The colonization of the territory began in the mid of 19th century, when the logging rights begin to be granted in Middle and Upper Mauricie by the Government of Quebec. Forestry has been the engine of Matawin economic development. In the 20th century, tourist activities (hunting, fishing, camping, boating, mountain biking, snowmobiles, observations of nature...) have grown considerably.

In 1993, a bridge crossing Saint-Maurice River, was built near the mouth of Matawin River, in order to give access to zec du Chapeau-de-Paille and to Saint-Maurice Wildlife Reserve. This new bridge replaced the old ferry.

In 1996, the Saint-Maurice River was the last river of the province of Quebec to stop the transportation of timber by flotation on water. For nearly 150 years, forest companies have used the current of the river and its tributaries for timber transportation. Before being stacked on the ice in Upper-Mauricie, logs were identified in order to be recovered easily downstream, at different "baunes" crossing the river, including at La Tuque, Grandes-Piles, Grand-Mère, Shawinigan or Trois-Rivières. The end of the log drives on the river led to a rapid expansion of water activities.

At the beginning of the colonization of the area, pioneers were mainly established on the west bank of the Saint-Maurice River, because of the quality of land for agriculture.
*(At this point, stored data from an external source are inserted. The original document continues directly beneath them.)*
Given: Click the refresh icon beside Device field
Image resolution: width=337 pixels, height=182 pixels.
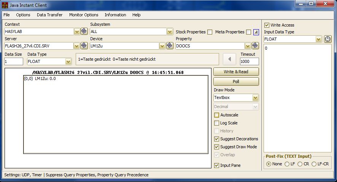Looking at the screenshot, I should (x=170, y=46).
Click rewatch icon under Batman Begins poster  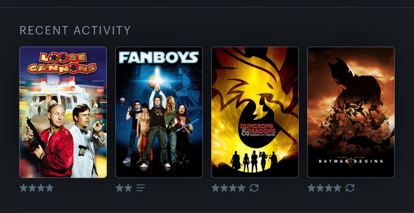coord(350,188)
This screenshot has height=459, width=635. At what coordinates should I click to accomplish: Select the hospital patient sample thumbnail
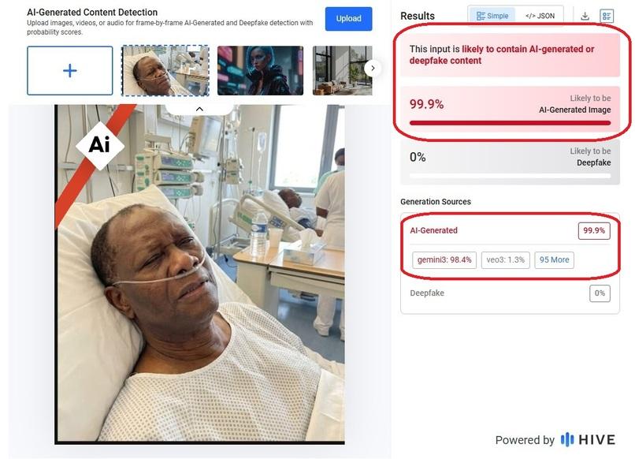point(165,70)
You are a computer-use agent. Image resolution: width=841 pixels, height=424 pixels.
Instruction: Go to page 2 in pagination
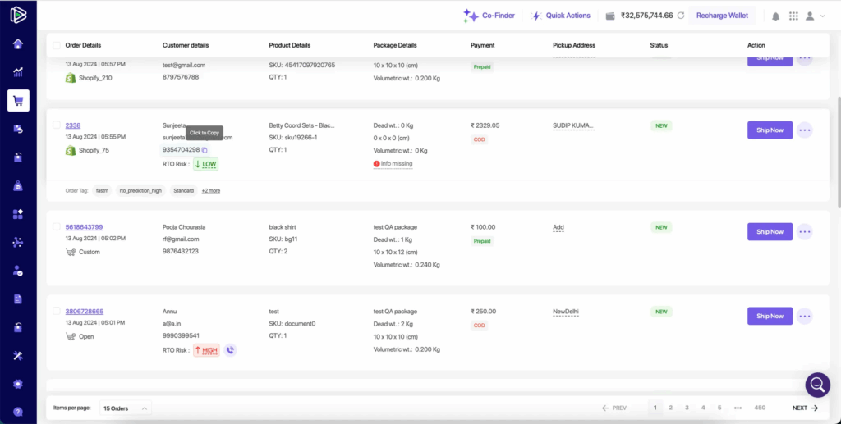670,408
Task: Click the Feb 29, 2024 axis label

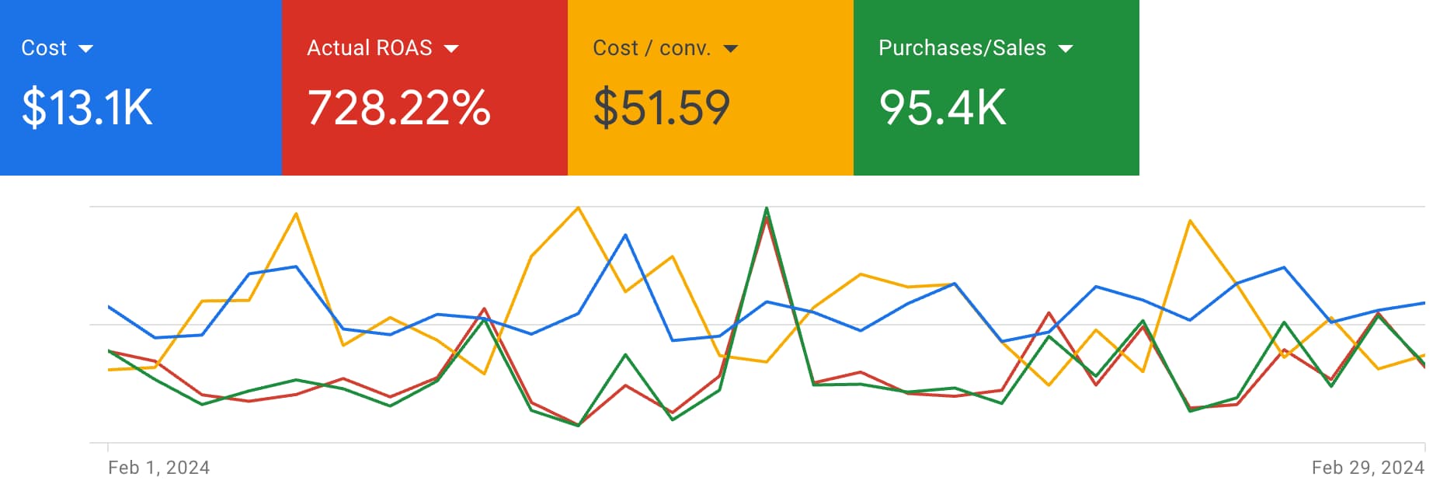Action: click(1369, 468)
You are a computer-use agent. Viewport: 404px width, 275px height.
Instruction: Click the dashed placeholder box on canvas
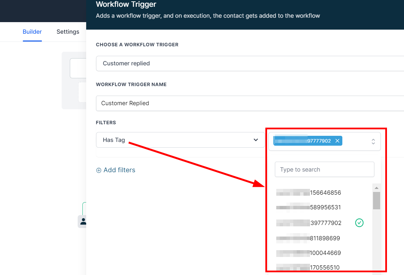coord(82,92)
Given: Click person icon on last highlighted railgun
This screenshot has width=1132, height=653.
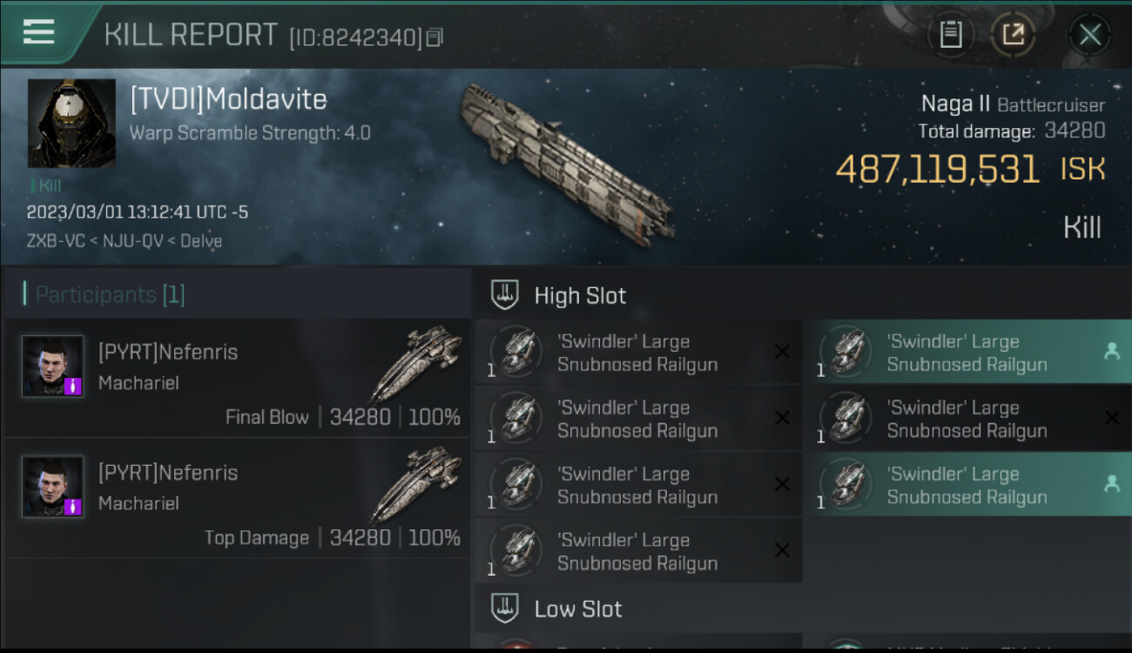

The construction of the road from Grand-Mère to La Tuque rather attracted families to settle on the eastern shore.

The name Matawin refers to the river of the same name.

== See also ==

=== Related articles ===
- Matawin River
- Saint-Maurice River
- Mauricie
- Trois-Rives
- Saint-Maurice Wildlife Reserve
- Matawinie
- Grande-Anse (Mékinac), hamlet

=== External links ===
- "Municipality of Trois-Rives"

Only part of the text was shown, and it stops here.